Ziang Yin, Hongjian Zhou, Chetan Choppali Sudarshan et al.

The relentless growth of large-scale artificial intelligence (AI) has created unprecedented demand for computational power, straining the energy, bandwidth, and scaling limits of conventional electronic platforms. Electronic-photonic integrated circuits (EPICs) have emerged as a compelling platform for next-generation AI systems, offering inherent advantages in ultra-high bandwidth, low latency, and energy efficiency for computing and interconnection. Beyond performance, EPICs also hold unique promises for sustainability. Fabricated in relaxed process nodes with fewer metal layers and lower defect densities, photonic devices naturally reduce embodied carbon footprint (CFP) compared to advanced digital electronic integrated circuits, while delivering orders-of-magnitude higher computing performance and interconnect bandwidth.
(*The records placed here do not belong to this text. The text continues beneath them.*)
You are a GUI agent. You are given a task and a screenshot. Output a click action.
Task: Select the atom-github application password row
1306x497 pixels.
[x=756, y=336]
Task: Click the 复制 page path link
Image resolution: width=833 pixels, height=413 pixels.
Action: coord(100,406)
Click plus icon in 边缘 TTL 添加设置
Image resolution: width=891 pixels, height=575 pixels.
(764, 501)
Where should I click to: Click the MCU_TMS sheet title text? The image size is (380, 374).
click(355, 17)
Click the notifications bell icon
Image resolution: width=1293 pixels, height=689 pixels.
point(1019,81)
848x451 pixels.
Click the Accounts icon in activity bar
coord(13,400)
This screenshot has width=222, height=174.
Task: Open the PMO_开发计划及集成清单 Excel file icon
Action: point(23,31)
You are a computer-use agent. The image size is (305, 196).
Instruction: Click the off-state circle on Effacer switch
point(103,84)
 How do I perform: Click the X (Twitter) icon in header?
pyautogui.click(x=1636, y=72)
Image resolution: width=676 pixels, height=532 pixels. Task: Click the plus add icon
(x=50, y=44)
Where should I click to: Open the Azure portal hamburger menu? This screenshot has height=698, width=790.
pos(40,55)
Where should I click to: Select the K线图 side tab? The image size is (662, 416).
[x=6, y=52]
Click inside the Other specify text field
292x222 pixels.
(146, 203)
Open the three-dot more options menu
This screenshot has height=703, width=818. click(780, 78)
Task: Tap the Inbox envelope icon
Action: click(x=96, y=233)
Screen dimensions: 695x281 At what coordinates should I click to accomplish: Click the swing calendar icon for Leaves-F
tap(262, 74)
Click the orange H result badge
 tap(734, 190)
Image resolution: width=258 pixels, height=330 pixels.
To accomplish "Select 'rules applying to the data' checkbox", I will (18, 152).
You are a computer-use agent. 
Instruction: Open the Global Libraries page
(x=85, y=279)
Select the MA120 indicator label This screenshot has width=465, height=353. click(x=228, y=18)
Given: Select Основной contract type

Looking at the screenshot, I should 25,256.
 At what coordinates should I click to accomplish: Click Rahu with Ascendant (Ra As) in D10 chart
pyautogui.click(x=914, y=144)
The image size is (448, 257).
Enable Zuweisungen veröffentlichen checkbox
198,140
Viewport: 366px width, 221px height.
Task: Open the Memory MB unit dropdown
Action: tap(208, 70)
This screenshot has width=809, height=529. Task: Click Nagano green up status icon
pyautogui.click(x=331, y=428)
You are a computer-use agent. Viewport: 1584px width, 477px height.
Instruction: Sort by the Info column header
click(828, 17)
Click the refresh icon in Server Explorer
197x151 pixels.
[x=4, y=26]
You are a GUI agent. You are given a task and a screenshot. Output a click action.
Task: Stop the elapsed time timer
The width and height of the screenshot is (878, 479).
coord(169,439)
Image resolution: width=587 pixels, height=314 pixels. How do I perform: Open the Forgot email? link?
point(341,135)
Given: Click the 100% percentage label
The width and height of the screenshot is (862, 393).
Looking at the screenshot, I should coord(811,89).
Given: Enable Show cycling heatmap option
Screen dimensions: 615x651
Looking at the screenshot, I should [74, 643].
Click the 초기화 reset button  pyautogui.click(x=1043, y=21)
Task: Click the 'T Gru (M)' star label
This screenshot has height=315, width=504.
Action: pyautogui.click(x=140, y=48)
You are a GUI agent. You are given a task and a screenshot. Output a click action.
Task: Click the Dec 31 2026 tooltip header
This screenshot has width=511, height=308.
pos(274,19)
To further advance the sustainability of photonic AI systems, we explore how electronic-photonic design automation (EPDA) and cross-layer co-design methodologies can amplify these inherent benefits. We present how advanced EPDA tools enable more compact layout generation, reducing both chip area and metal layer usage. We will also demonstrate how cross-layer device-circuit-architecture co-design unlocks new sustainability gains for photonic hardware: ultra-compact photonic circuit designs that minimize chip area cost, reconfigurable hardware topology that adapts to evolving AI workloads, and intelligent resilience mechanisms that prolong lifetime by tolerating variations and faults. By uniting intrinsic photonic efficiency with EPDA- and co-design-driven gains in area efficiency, reconfigurability, and robustness, we outline a vision for lifelong-sustainable electronic-photonic AI systems. This perspective highlights how EPIC AI systems can simultaneously meet the performance demands of modern AI and the urgent imperative for sustainable computing.